* [Task to carry out]:
Rewrite the records below with every occurrence of "button" replaced by "control", leaving everything else unchanged.
— START OF Records supplied —
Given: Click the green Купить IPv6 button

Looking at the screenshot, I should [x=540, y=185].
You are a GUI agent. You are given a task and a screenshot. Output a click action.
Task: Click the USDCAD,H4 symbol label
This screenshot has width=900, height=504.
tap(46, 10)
— END OF Records supplied —
* [Response for this exercise]:
Given: Click the green Купить IPv6 control

Looking at the screenshot, I should [x=540, y=185].
You are a GUI agent. You are given a task and a screenshot. Output a click action.
Task: Click the USDCAD,H4 symbol label
This screenshot has width=900, height=504.
tap(46, 10)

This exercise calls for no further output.